EDIT- as you might have guessed, the real data is not mtcars- it's flat tsv files millions of lines long, meaning I want to avoid reading the whole file into memory and manipulating with R.
Following xQbert's suggestion, I solved using SQL commands only (necessary and faster than bash commands, considering my data is 10s of files, each millions of lines long).
library(DBI)
library(MonetDBLite)
# Write tsv file of mtcars
write.table(mtcars, "mtcars.tsv", row.names=FALSE, sep= "\t")

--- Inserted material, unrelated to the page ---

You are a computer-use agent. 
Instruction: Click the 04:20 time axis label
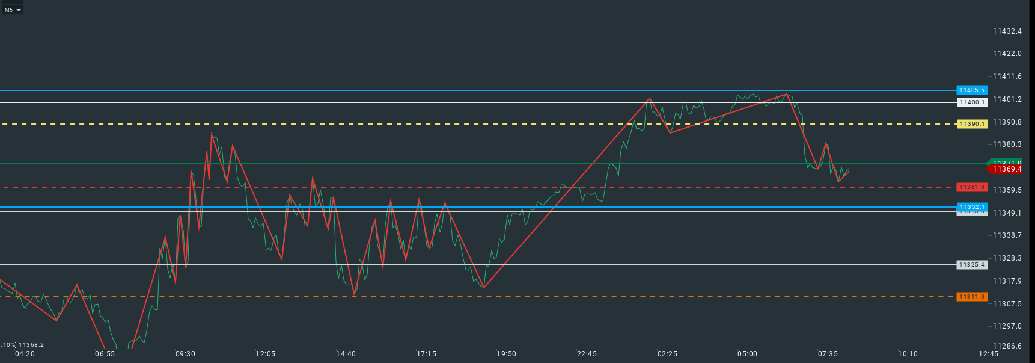[x=25, y=354]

# Write tsv of second mtcars
mtcars2 <- mtcars
mtcars2$mpg <- mtcars2$mpg + 5
write.table(mtcars2, "mtcars2.tsv", row.names= FALSE, sep = "\t")
# Initialize MonetDB
dbdir <- "/Users/admin/"
con <- dbConnect(MonetDBLite::MonetDBLite(), dbdir)
# Write table
dbWriteTable(con, "test4", "mtcars.tsv", delim="\t")
# Add data source information
dbSendQuery(con, "ALTER TABLE test4 ADD source TEXT")

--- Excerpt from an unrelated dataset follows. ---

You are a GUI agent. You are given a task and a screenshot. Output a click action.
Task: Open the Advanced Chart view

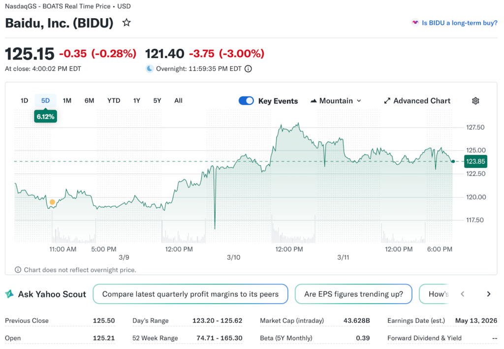pos(417,101)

dbSendQuery(con, "UPDATE test4 SET source = 'dataset1'")
# Write second dataset to a temporary table
dbWriteTable(con, "temptable", "mtcars2.tsv", delim="\t")
# Add data source information
dbSendQuery(con, "ALTER TABLE temptable ADD source TEXT")

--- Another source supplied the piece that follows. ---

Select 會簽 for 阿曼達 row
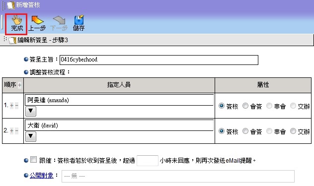The width and height of the screenshot is (314, 186). pos(245,106)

dbSendQuery(con, "UPDATE temptable SET source = 'dataset2'")
# Insert temp table into main table
dbSendQuery(con, "INSERT INTO test4 SELECT * FROM temptable")
# Drop temp table
dbSendQuery(con, "DROP TABLE temptable")
# Checking the data, truncated for clarity
> dbGetQuery(con, "SELECT * FROM test4")
mpg cyl disp hp drat wt qsec vs am gear carb source
1 21.0 6 160.0 110 3.90 2.620 16.46 0 1 4 4 dataset1
2 21.0 6 160.0 110 3.90 2.875 17.02 0 1 4 4 dataset1
3 22.8 4 108.0 93 3.85 2.320 18.61 1 1 4 1 dataset1
...
33 26.0 6 160.0 110 3.90 2.620 16.46 0 1 4 4 dataset2
34 26.0 6 160.0 110 3.90 2.875 17.02 0 1 4 4 dataset2
35 27.8 4 108.0 93 3.85 2.320 18.61 1 1 4 1 dataset2
...
64 26.4 4 121.0 109 4.11 2.780 18.60 1 1 4 2 dataset2
Sorry if I didn't make it clear enough in the question that my data is much larger than mtcars- if you have medium sized data, the data.tables
package is probably a better solution than a database.